Páginas em branco pra falar de amor
Há muito tempo tenho fugido das páginas em branco. Parece que tem muita coisa presa aqui dentro, mas falta aquele impulso de enfrentar as primeiras linhas tortas e as incertezas de como começar.
Que difícil falar de amor quando você começa a duvidar se algum dia chegou a realmente senti-lo.
Já faz tanto tempo, será que era aquilo mesmo que eu pensava ou todos os sintomas eram fruto do que eu imaginava que seria amar alguém.
A gente aprende a amar com a maturidade, será? Com um relacionamento? O amor platônico é só uma idealização que nunca se concretiza e, portanto, não pode ser considerado amar?
Se for assim, talvez eu não seja tão qualificada pra falar sobre assunto sério. Como pode ser que o sentimento que eu acreditava ser tão familiar, de repente, seja dúvida de que sequer tenha existido?
Será crise tardia dos 20 e poucos ou adiantada dos 30? Será medo de nunca amar de verdade e descobrir que o antigo amor nunca foi real?
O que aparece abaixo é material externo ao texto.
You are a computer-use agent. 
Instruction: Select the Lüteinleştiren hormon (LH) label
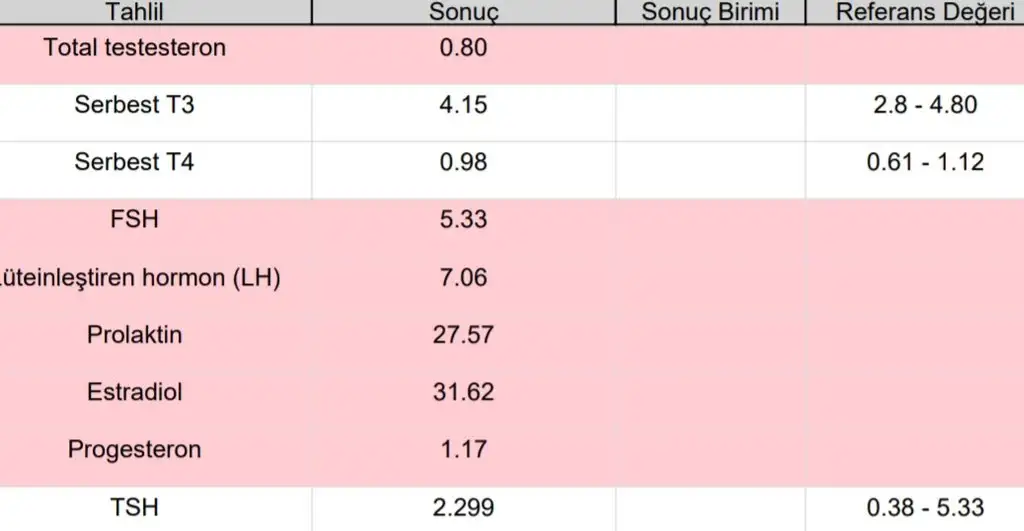click(x=140, y=277)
Não tenho medo de amar sozinha, talvez o tenha feito em todas as vezes que acreditei estar amando. Mas descobrir que nunca de fato o fiz seria devastador.
Eu sei que não é um sentimento reservado aos poetas, romancistas ou músicos em busca de uma rima rica. Mas seria o amor proibido para alguém que se machucou quando acreditou estar amando e deixou o tempo correr demais para proteger o coração partido?